There were no statistically significant changes in the lipid profile in this study. In other studies, a positive effect of training on the VO₂max value was presented. However, with a decreased content of adipose tissue, some results show statistically significant changes in lipid profiles, in contrast to our research. The improvement in VO₂max is still an important factor—but not the only one—in reducing the CHD risk and its consequences, which was achieved in our results [36,37,38].

Other studies showed that regular physical activity reduces LDL-C and triglycerides. It also increases HDL-C which is related to increased insulin sensitivity and secretion of lipoprotein lipase [39]. The lack of changes in our research could have been a result of an appropriate initial level of lipid profiles, noted in other studies. In [40], markedly low concentrations of serum LDL-C and total cholesterol, as well as the expected high concentrations of HDL-C and low concentrations of triglycerides, were shown. The lack of changes in the value of the lipid profile in our study could also be the effect of an insufficient share of high-intensity efforts and the dominance of moderate efforts. To reduce LDL-C and triglyceride levels, the intensity of aerobic exercise must be increased [4].

Other studies combining resistance and endurance training did not show significant changes in the lipid profile. This may indicate that exercise pattern repeatability may be a major determinant of a change in lipid profiles [41]. Higher-intensity aerobic exercise and moderate-intensity resistance training show optimal efficacy in modifying this [42].

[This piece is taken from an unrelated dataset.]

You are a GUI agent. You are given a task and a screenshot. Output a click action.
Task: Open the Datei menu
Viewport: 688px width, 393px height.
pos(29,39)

The Limitations of This Study

Some limitations of the present study have to be acknowledged. First of all, we are aware of the relatively small group of participants. However, we would like to point out that keeping more people in 4-month regular training and diagnostic tests is extremely difficult and, additionally, would significantly increase the costs of the experiment. It is also worth carrying out such tests with amateurs using roller skis in the future. Nevertheless, the present study provides some insight into the specific changes in performance and body composition in response to the proposed summer cross-country skiing training protocol. Another issue that needs to be considered is whether another training protocol with an altered structure and volume will be as effective or even more effective than that proposed in this paper. The training protocol should also be repeated on a larger number of participants. Another limiting factor in this study may be the lack of control over changes in eating habits. Our participants only declared the lack of changes in their diets. Future research should consider monitoring this variable in a larger group during year-round training. Moreover, this study lacks a control group; thus, it cannot be stated whether the training alone leads to such adaptations compared to the daily living habits of a nonactive man. However, this study was not designed to investigate the effects of four-month XCS training compared to untrained subjects, but to study what and how big is the effect of the proposed XCS training protocol on the lipid profile, body mass composition, and cardiovascular efficiency.

5. Conclusions

Four-month training of sixteen well-trained male amateur long-distance XCS increased their maximum oxygen consumption (VO₂max) and reduced their body fat mass. There were no significant changes in HDL-C, non-HDL-C, LDL-C, triglycerides, BMI, maximum heart rate, and body weight. Nevertheless, it is worth pointing to the pro-health trends that were observed in these variables. Thus, the hypothesis of this research was confirmed only in part.

Due to the relatively small sample size, further research could focus on assessing changes in other parts of the annual training cycle, e.g., the competition period, a larger group of athletes, and the inclusion of women. Other indicators such as troponin and selected hormones such as insulin should be assessed for changes in the overall analysis.